> _The task_
All entries are to be copied verbatim, while the pictures stay out.

Stored records
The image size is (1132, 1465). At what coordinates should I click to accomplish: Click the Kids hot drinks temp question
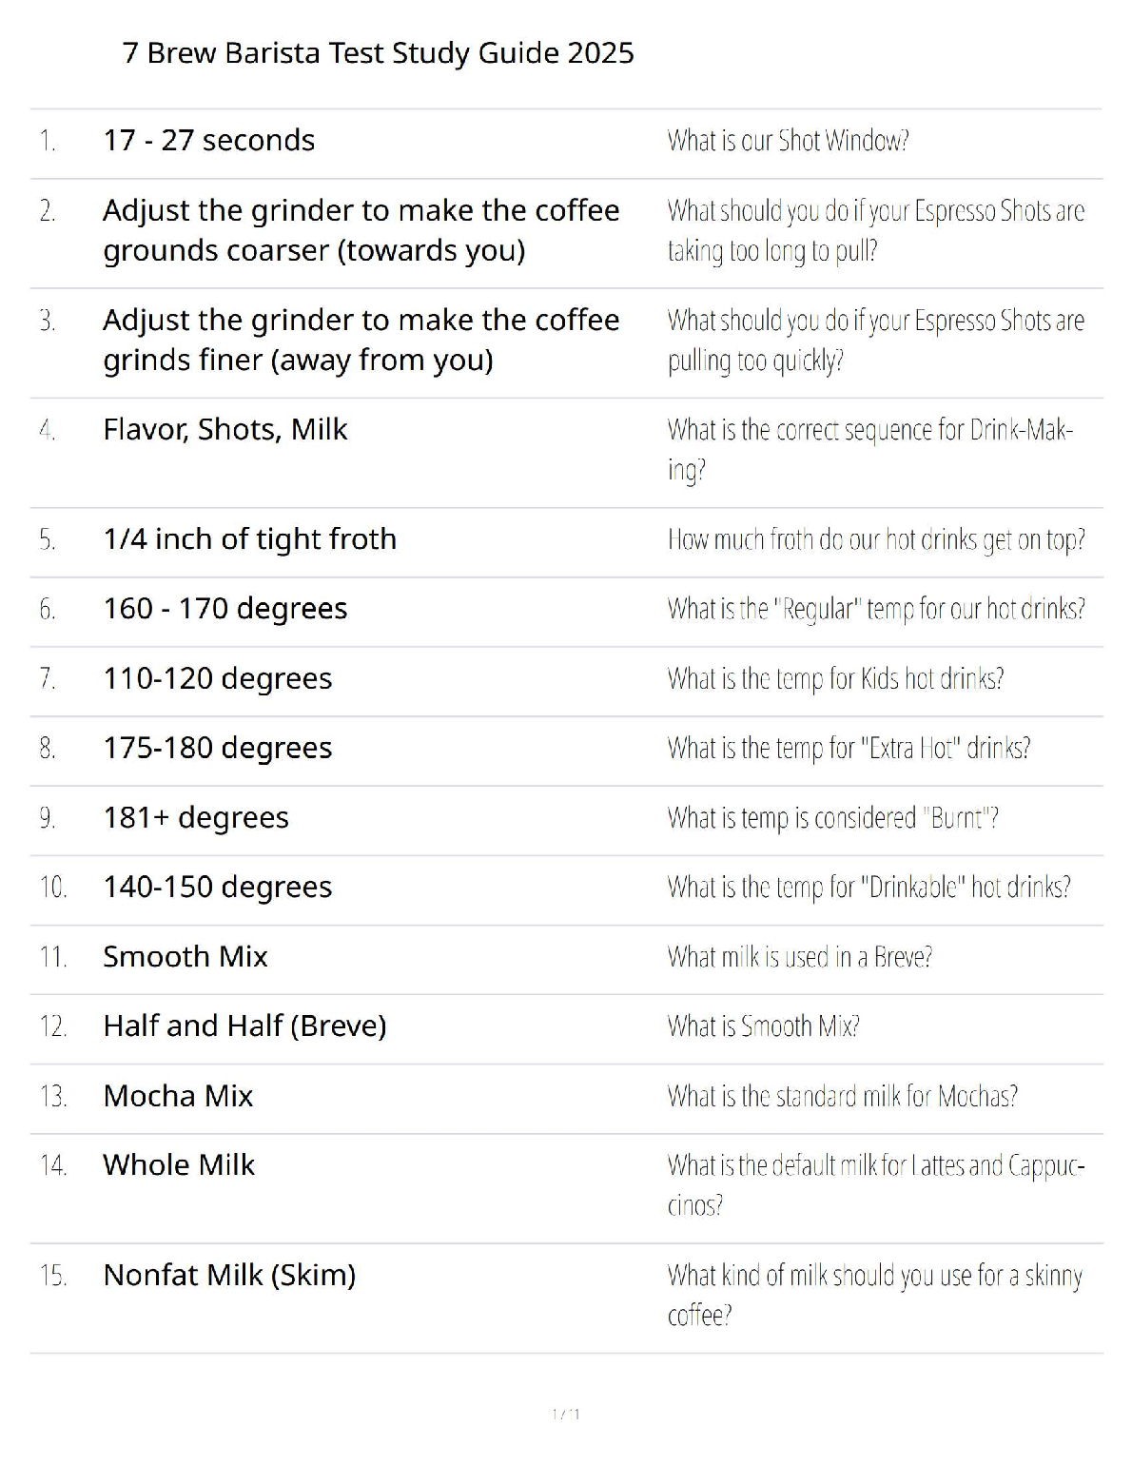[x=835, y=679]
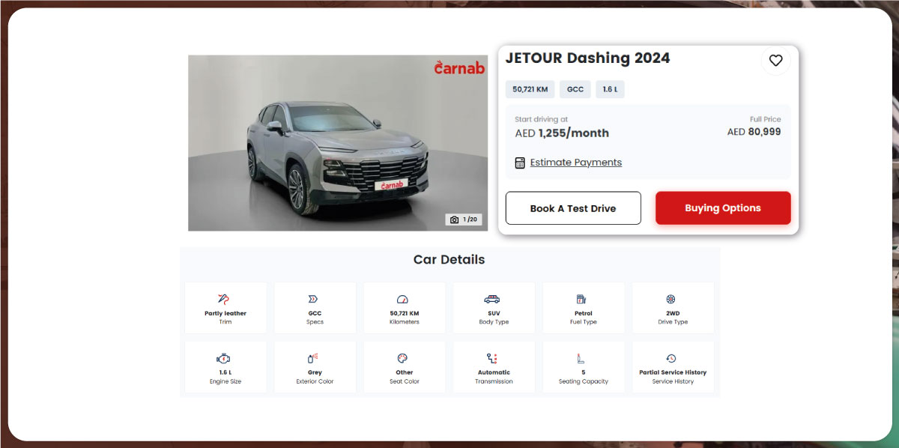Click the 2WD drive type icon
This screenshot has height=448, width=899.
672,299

> _Problem solution_
The image size is (1132, 1465). At what coordinates should I click to accomplish: Click the Kids hot drinks temp question
[x=835, y=679]
Click the 2WD drive type icon
This screenshot has height=448, width=899.
672,299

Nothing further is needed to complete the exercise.